True West: KAROLIINA PAATOS’s American Cowboy
The music video for Madonna’s 2001 single “Don’t Tell Me” opens on the pop star strutting down a dusty American highway. A loud truck passes, blowing the cowboy hat off her head, while the frame slowly widens to reveal her on an automated walkway in front of a projection screen. Here, director Jean-Baptiste Mondino informs the viewer that Madonna is not really taking a lone walk in the desert and her dancers are not “real” cowboys. The camp fantasy of the cowboy – one of America’s great cultural myths – is so entangled with the reality of its actual occupation that the difference is hard to spot. Even real herders captured in harsh HD, like those of Finnish photographer Karoliina Paatos, reek of Billy the Kid. In her latest publication, American Cowboy, one expects the screen to drop with the turn of every page. It is as if Paatos’s cowboys are constantly tapping on the fourth wall, leaving smudges on the glass.

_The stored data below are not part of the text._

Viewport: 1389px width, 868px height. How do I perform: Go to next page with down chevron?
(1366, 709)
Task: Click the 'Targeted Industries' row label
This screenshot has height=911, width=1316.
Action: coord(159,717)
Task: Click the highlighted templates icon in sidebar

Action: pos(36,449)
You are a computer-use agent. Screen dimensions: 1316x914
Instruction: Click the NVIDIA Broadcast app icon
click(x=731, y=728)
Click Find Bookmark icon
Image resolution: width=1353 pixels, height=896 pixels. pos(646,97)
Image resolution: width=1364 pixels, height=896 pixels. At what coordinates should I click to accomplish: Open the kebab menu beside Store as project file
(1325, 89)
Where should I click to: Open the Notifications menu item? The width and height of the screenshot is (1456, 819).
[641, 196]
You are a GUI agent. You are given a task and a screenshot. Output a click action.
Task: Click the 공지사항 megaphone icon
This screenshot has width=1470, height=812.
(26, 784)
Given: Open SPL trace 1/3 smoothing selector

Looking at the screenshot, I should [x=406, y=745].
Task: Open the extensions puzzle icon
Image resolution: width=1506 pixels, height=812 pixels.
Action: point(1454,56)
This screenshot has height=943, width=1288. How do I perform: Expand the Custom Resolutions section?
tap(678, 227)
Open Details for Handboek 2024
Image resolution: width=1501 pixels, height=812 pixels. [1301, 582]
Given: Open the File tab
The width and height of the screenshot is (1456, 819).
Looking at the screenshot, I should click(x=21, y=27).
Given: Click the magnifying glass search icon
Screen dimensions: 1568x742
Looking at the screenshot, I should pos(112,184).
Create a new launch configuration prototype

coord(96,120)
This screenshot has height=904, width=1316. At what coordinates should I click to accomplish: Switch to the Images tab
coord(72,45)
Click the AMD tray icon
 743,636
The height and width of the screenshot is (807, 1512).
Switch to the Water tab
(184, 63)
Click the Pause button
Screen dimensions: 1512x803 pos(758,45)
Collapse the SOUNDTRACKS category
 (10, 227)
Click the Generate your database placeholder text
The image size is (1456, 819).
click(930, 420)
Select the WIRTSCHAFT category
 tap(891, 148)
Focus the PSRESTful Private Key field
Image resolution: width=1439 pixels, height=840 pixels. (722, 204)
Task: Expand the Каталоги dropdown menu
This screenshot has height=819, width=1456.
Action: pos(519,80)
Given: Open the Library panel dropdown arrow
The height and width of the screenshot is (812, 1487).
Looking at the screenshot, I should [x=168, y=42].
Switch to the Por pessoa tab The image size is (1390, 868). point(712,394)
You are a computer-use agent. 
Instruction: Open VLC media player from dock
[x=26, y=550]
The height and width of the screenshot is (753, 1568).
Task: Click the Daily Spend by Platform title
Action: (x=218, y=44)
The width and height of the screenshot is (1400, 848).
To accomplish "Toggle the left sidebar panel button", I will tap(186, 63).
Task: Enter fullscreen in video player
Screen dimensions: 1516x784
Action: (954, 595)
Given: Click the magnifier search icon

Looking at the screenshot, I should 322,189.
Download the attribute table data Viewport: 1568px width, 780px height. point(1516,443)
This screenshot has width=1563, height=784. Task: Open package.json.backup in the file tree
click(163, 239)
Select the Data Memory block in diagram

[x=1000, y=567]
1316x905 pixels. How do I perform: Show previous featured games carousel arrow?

America invented Hollywood, which invented celebrity, which invented reality television. Cynically romantic, these are its national tools of self-mythology, and they are especially effective abroad. The cowboy is America’s most renowned brand ambassador. A byproduct of its imperialistic “Manifest Destiny” spirit, he stands for everything that is dirty and “real,” from his fingernails to our fantasies. Paatos’s photograph of a cowboy figurine perched atop a dusty stereo captures his meta-existence, because it is as close to “the real thing” as those who still do this job. Even living-breathing cowboys tend to look like statues: cartoonishly masculine and comfortably ignorant – the strong and silent type. Galloping through dust and sunshine on the back of his horse, he smells of freedom. He has a good heart. An attraction to the cowboy is synonymous with an attraction to the USA’s concept of self.
This cultural fabrication is so potent that it drew Finnish Paatos to non-places in Nevada, Oregon, Arizona, Texas, New Mexico, and Idaho over the past six years. As she familiarized herself with cattle-tending families, hoop-earringed cowgirls, queer cowboys, and Miss Arizona Gay Rodeo contestants, the parameters of the myth turned out to be reductive, but its core irrefutable. Shot in the Great Basin area, American Cowboy is a granular representation of the cowboy’s contemporary existence. Alone at night, a man sits in the driver’s seat of his pick-up, his face lit by the glow of his laptop. A young girl poses contrapposto in a patch of earth littered with shotgun cartridges, her trucker hat printed with a stop sign that reads “STAHP.” These moments of banality highlight the gigantic gap between straw-chewing cowboy reality and a viewer’s coffee-table modernity.
But Paatos’s photographs are luminous and empathetic in a way that surpasses documentary. Like Madonna in “Don’t Tell Me,” her American Cowboy bathes in cold golden rays and runs Mother Earth through his hands. The photo book’s landscapes and portraits are all drenched in the BBQ sauce of Western surrealism. They depict the impact cultural fictions have on reality.
American Cowboy is published by The Angry Bat (Maribor, 2016).